September 16, 2009 at 2:56 am
You could do , i believe that SNAPSHOT has a fairly high overhead.
Arguably this could be better
SELECT id
into #IdsToupdate
FROM sometable
WHERE columnA = 1
UPDATE sometable
SET someothercolumn = someothervalue
from #IdsToupdate
WHERE #IdsToupdate.Id = sometable.Id
September 16, 2009 at 3:22 am
That's exactly what I was doing but I thought there had to be another way. Do you think that the Snapshot solution would incur too much of an overhead? The sproc is run once every 10 minutes and doesn't operate on a vast amount of data.
Thanks for the help!
September 16, 2009 at 4:39 am
As ever , it depends.

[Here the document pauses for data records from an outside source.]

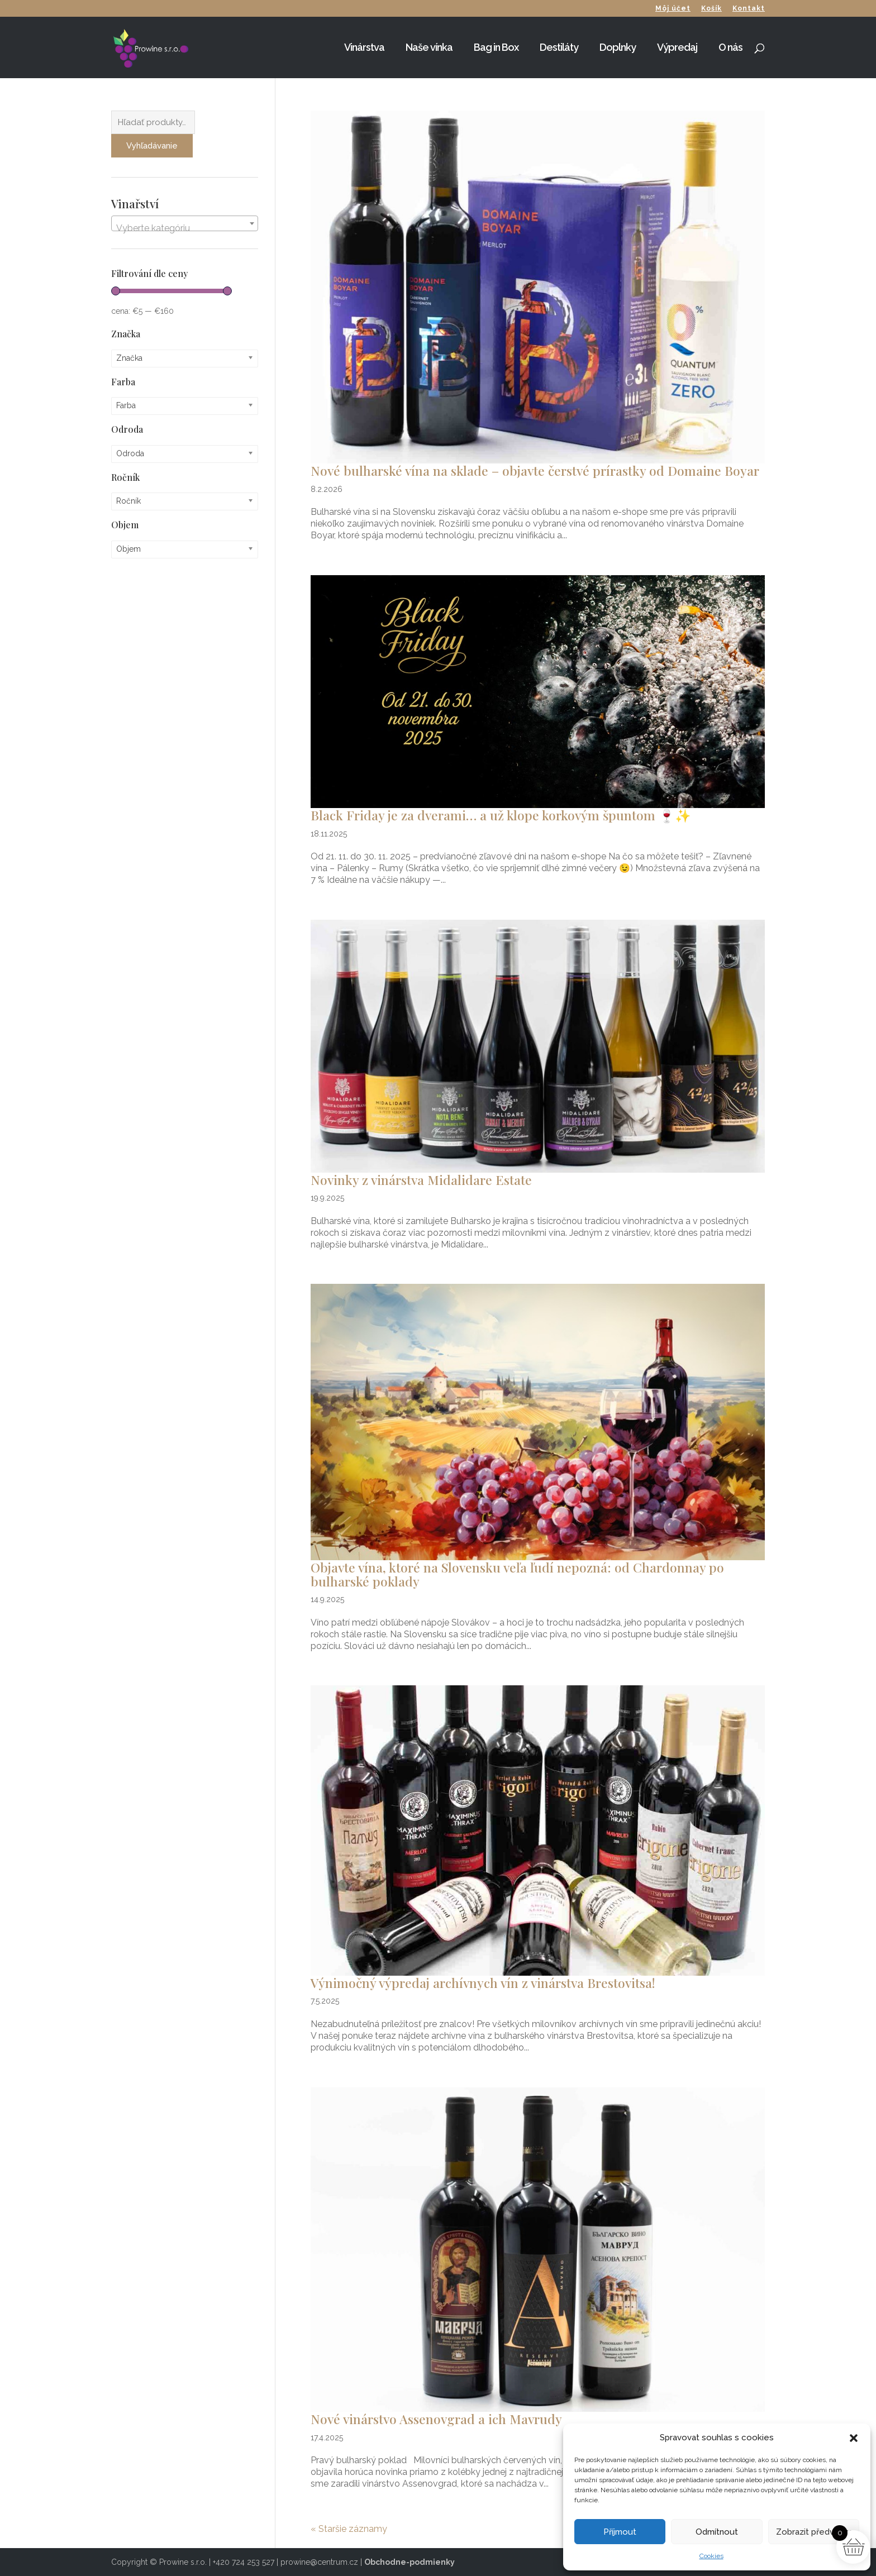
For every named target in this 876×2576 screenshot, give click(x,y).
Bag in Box (496, 48)
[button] (853, 2438)
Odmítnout (717, 2532)
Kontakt (748, 8)
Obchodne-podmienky (409, 2562)
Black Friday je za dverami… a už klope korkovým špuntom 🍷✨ (501, 815)
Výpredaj (677, 48)
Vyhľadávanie (152, 146)
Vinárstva (364, 48)
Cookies (711, 2556)
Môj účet (673, 8)
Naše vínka (429, 48)
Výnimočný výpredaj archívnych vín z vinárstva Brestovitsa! (483, 1982)
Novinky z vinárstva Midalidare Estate (421, 1179)
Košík (711, 8)
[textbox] (185, 228)
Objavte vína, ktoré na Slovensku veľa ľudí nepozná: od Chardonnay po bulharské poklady (517, 1574)
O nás (730, 48)
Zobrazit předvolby (813, 2532)
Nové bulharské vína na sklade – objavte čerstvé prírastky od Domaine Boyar (535, 470)
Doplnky (617, 48)
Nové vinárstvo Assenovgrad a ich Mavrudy (436, 2418)
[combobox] (184, 223)
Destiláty (559, 48)
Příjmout (619, 2532)
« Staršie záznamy (349, 2529)
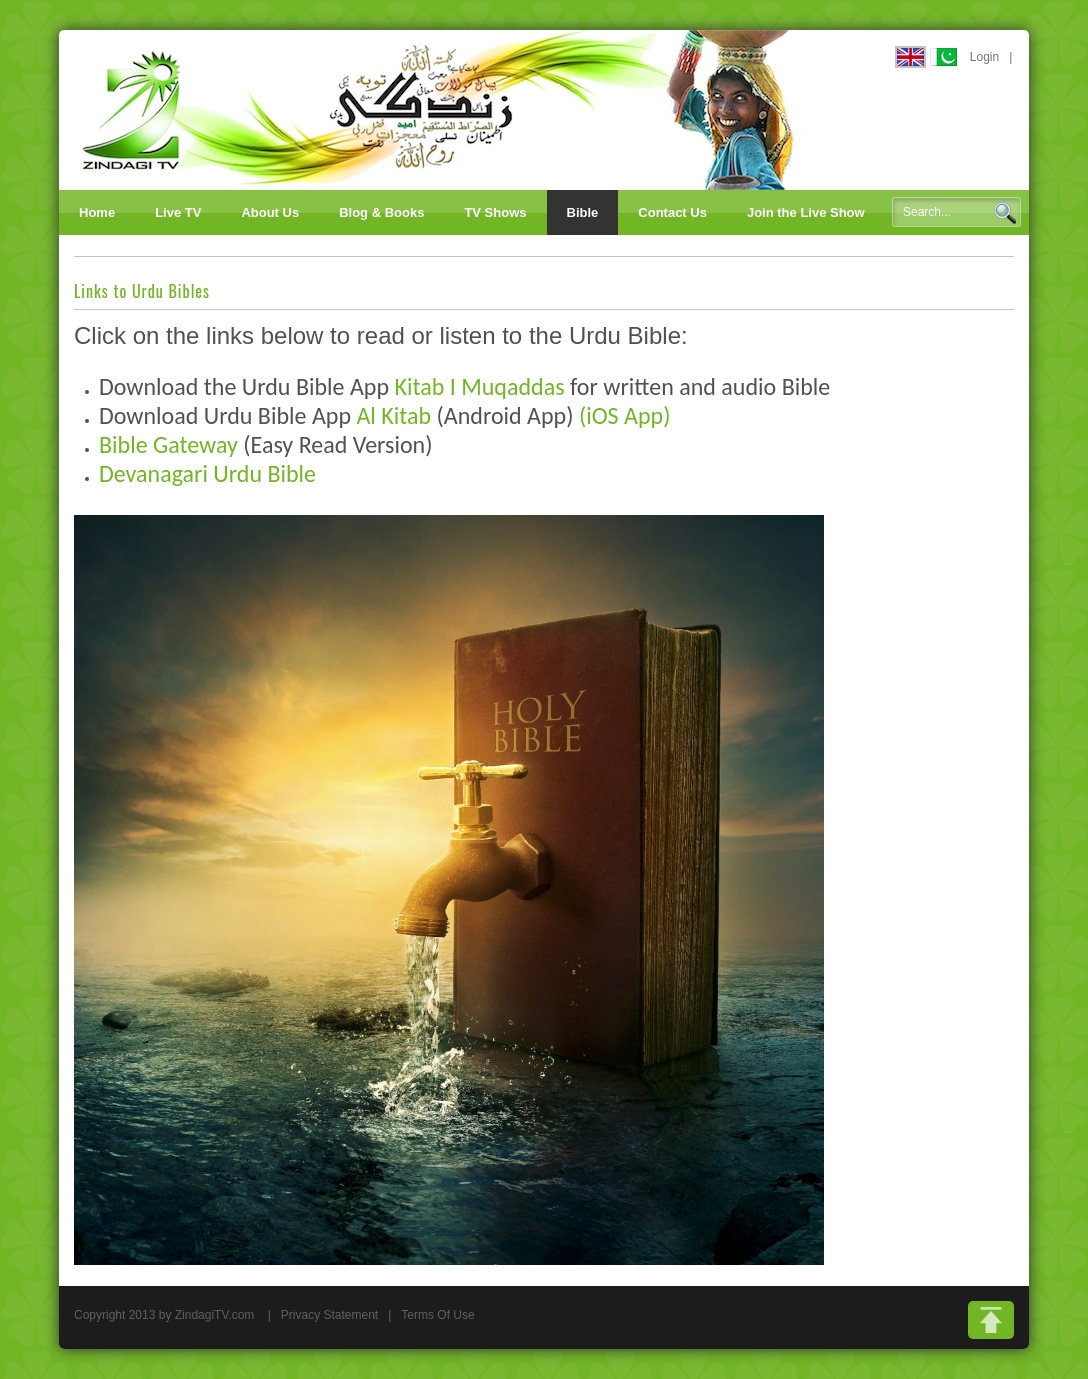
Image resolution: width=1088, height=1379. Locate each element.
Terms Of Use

Personally ive never used snapshot isolation , so cant comment further really.
Try this link though
http://www.sqlnewsgroups.net/group/microsoft.public.sqlserver.server/topic11164.aspx
As to wheater its acceptable in your environment with your data, its all down to testing.
September 16, 2009 at 8:00 pm
bill36email (9/16/2009)
That's exactly what I was doingbut I thought there had to be another way. Do you think that the Snapshot solution would incur too much of an overhead? The sproc is run once every 10 minutes and doesn't operate on a vast amount of data.
Thanks for the help!
There is another way... lookup the OUTPUT clause in Books Online and forget about using the SELECT statement altogether. Lot's of examples on that thread, as well.
--Jeff Moden
Change is inevitable... Change for the better is not.
September 16, 2009 at 8:14 pm
I still recommend you lookup and study OUTPUT in Books Online, but here's a working example...
--===== Create and populate a 1,000,000 row test table.
-- Column "RowNum" has a range of 1 to 100,000 unique numbers
-- Column "SomeInt" has a range of 1 to 50,000 non-unique numbers
-- Column "SomeLetters2" has a range of "AA" to "ZZ" non-unique 2 character strings
-- Column "SomeMoney has a range of 0.0000 to 99.9999 non-unique numbers
-- Column "SomeDate" has a range of >=01/01/2000 and <01/01/2010 non-unique date/times
-- Column "SomeCSV" contains 'Part01,Part02,Part03,Part04,Part05,Part06,Part07,Part08,Part09,Part10'
-- for all rows.
-- Column "SomeHex12" contains 12 random hex characters (ie, 0-9,A-F)
-- Jeff Moden
SELECT TOP 1000000
SomeID = IDENTITY(INT,1,1),
SomeInt = ABS(CHECKSUM(NEWID()))%50000+1,
SomeLetters2 = CHAR(ABS(CHECKSUM(NEWID()))%26+65)
+ CHAR(ABS(CHECKSUM(NEWID()))%26+65),
SomeCSV = CAST('Part01,Part02,Part03,Part04,Part05,Part06,Part07,Part08,Part09,Part10' AS VARCHAR(80)),
SomeMoney = CAST(ABS(CHECKSUM(NEWID()))%10000 /100.0 AS MONEY),
SomeDate = CAST(RAND(CHECKSUM(NEWID()))*3653.0+36524.0 AS DATETIME),
SomeHex12 = RIGHT(NEWID(),12)
INTO dbo.JBMTest
FROM Master.dbo.SysColumns t1,
Master.dbo.SysColumns t2 --Lack of join criteria makes this a CROSS-JOIN
--===== A table is not properly formed unless a Primary Key has been assigned
-- Takes about 1 second to execute.
ALTER TABLE dbo.JBMTest
ADD PRIMARY KEY CLUSTERED (SomeID)
--===== Do the combination of the SELECT and UPDATE using just an UPDATE
UPDATE dbo.JBMTest
SET SomeCSV = 'Changed'
OUTPUT Deleted.SomeID,
Deleted.SomeCSV AS BeforeChange,
Inserted.SomeCSV AS AfterChange
WHERE SomeInt = 1000
--Jeff Moden
Change is inevitable... Change for the better is not.